Compeed
- Owner: HRA Pharma (2017)
- Country: Denmark
- Introduced: 1986
- Markets: World
- Previous owners: Coloplast
- Website: www.compeed.com

= Compeed =

Brand of hydrocolloid plasters

Compeed (contraction of "Competition" and "Seed") is a brand of hydrocolloid gel plasters for treating blisters, corns, cracked heels and cold sores. It was originally developed by Lars Backsell while working in Denmark for Coloplast A/S. The brand was sold to Johnson & Johnson in May 2002, then acquired by HRA Pharma in 2017. Compeed plasters are still manufactured by Coloplast.

The product was originally designed for treating ostomy patients.

== History ==

In 1984, Lars Backsell, while working as a General Manager at Coloplast, conducted a clinical trial with the Swedish army to test a prototype that developed a skin barrier for bandaging purposes based on hydrocolloid technology. The initial product used an ostomy sheet and was sold as a blister-protective bandage through pharmacies to consumers.

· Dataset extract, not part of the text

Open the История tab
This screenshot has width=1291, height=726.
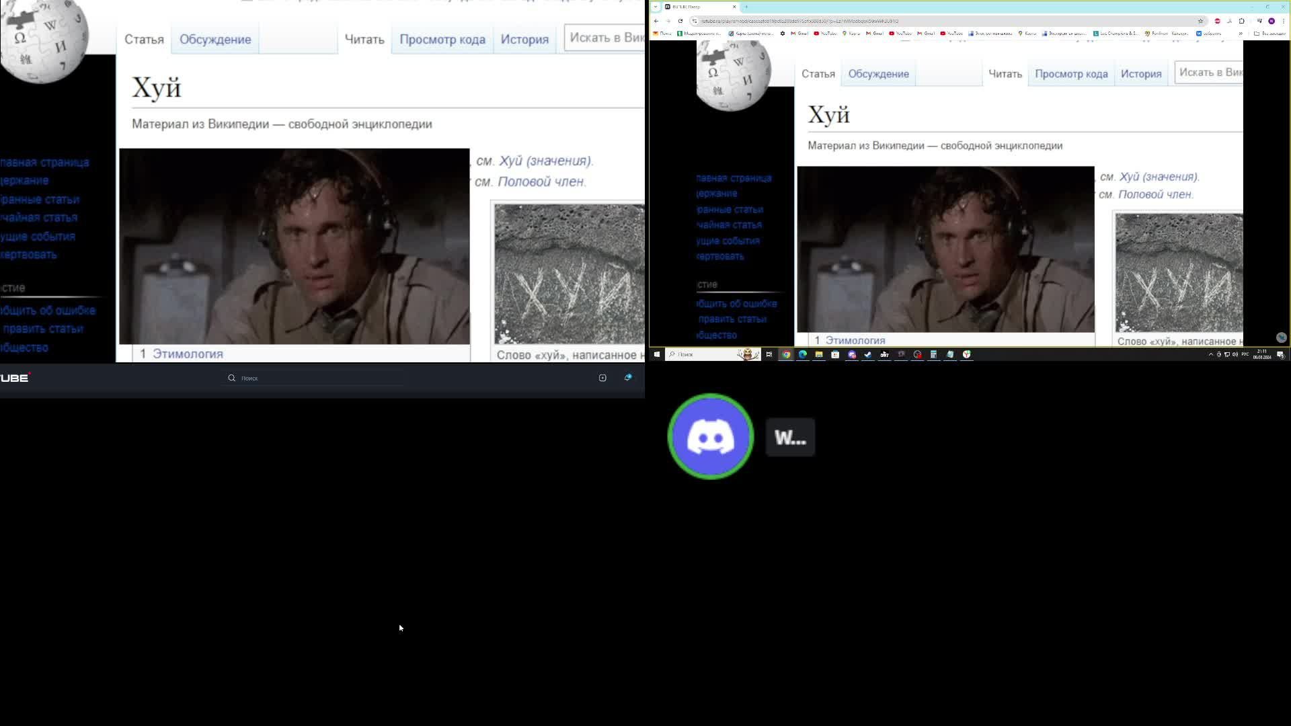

In 1986, Compeed was first sold in Sweden before being registered in the United States in the category of antiseptic cleaning tissues as a trademark under serial number 73589785. Compeed got Food and Drug Administration-approval in 1988.

In 2002, "Compeed X-TREME Flex" plaster by Jan Marcussen was included in the art museum MoMA design collection. The brand was later sold to Johnson & Johnson in May 2002.

In 2004, "Compeed X-TREME Flex" plaster won the Danish Design Award. In 2007, Compeed was awarded Nicholas Hall's New Product of the Year.

== Technology ==
The hydrocolloidal plaster contains croscarmellose sodium (an internally cross-linked sodium carboxymethylcellulose, water-soluble polymer) and tackifier resins. The top level of the plaster is made of elastomer and polyurethane film.

When applied to the blister, it starts to absorb body fluids, turning into a soft mass. It seals the blister, forming the so-called "second skin". The plaster prevents the blister from developing. At first, the plaster absorbs all the moisture from the blister, but over time, it becomes more permeable, so the wound dries out.

== Research ==
Compeed conducts consumer insight research. A 2012 study found that 58 percent of women take off their shoes during a night out because of the pain. It also showed that the average heel worn by British women is 3.3 inches, the highest across Europe.